La riforma della legge elettorale europea

europe-413102__180 (1) Durante la plenaria del Parlamento europeo a Strasburgo abbiamo discusso di una riforma della legge elettorale europea.  La normativa UE stabilisce alcuni principi di base sullo svolgimento delle elezioni europee, ma sono soprattutto le leggi nazionali ad essere applicate e quindi non esiste sostanzialmente un’omogeneità.

Più volte nel corso degli anni si è tentato di modificare la legge elettorale europea, ma è dal 1976 che il Consiglio europeo si rifiuta di modificare il testo e quindi di rendere le elezioni più europee.

Le proposte fatte dagli europarlamentari sono contenute, ma mirano ad andare nella direzione di avere una legislazione elettorale più omogenea tra tutti gli Stati membri.

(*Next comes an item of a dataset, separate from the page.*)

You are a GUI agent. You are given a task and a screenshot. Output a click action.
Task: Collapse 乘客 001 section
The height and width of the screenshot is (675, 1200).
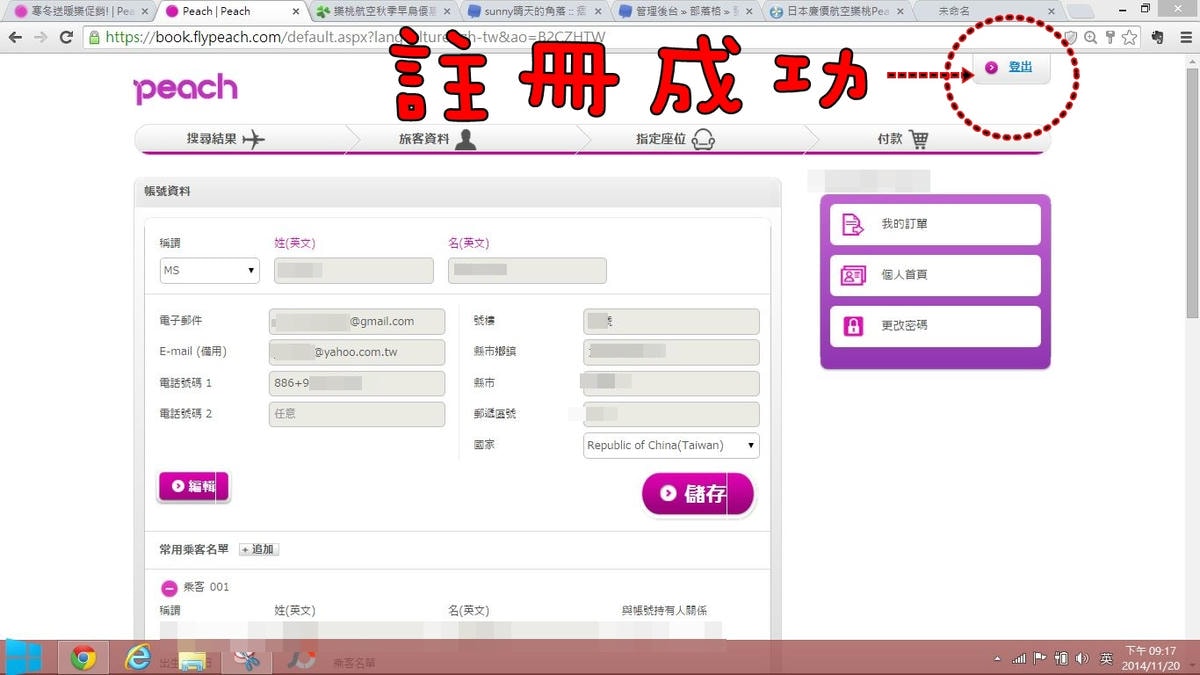[169, 588]
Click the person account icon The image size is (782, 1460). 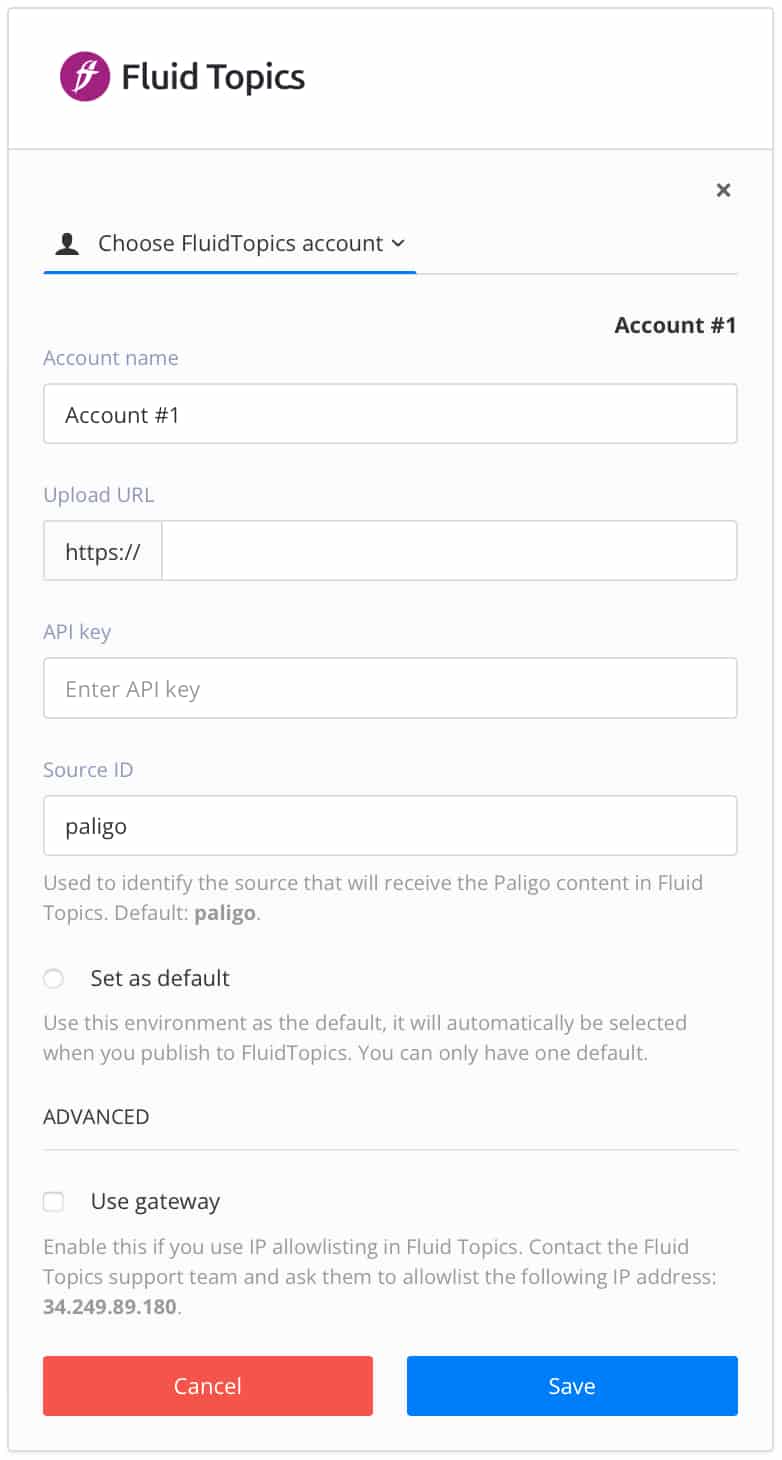point(66,242)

Tra tutte le proposte fatte ne cito alcune che a mio avviso sono molto importanti: quella che mira a dare visibilità ai partiti politici europei e quindi a dare senso europeo alle elezioni; stabilizzare la nomina del candidato alla Commissione europea e permetterne la conoscenza da parte degli elettori; il bilanciamento di genere che è a mio parere indispensabile; il tema delle liste transnazionali. Le liste transnazionali potrebbero essere composte da candidati di diversi paese e guidate dai candidati alla presidenza della Commissione. Ad essi potrebbe essere riservato un certo numero di seggi e gli elettori avrebbero due voti. Uno per i deputati del proprio paese e uno per la lista transnazionale.

Spero quindi che in questa legislatura riusciremo per la prima volta a costruire una legge elettorale europea.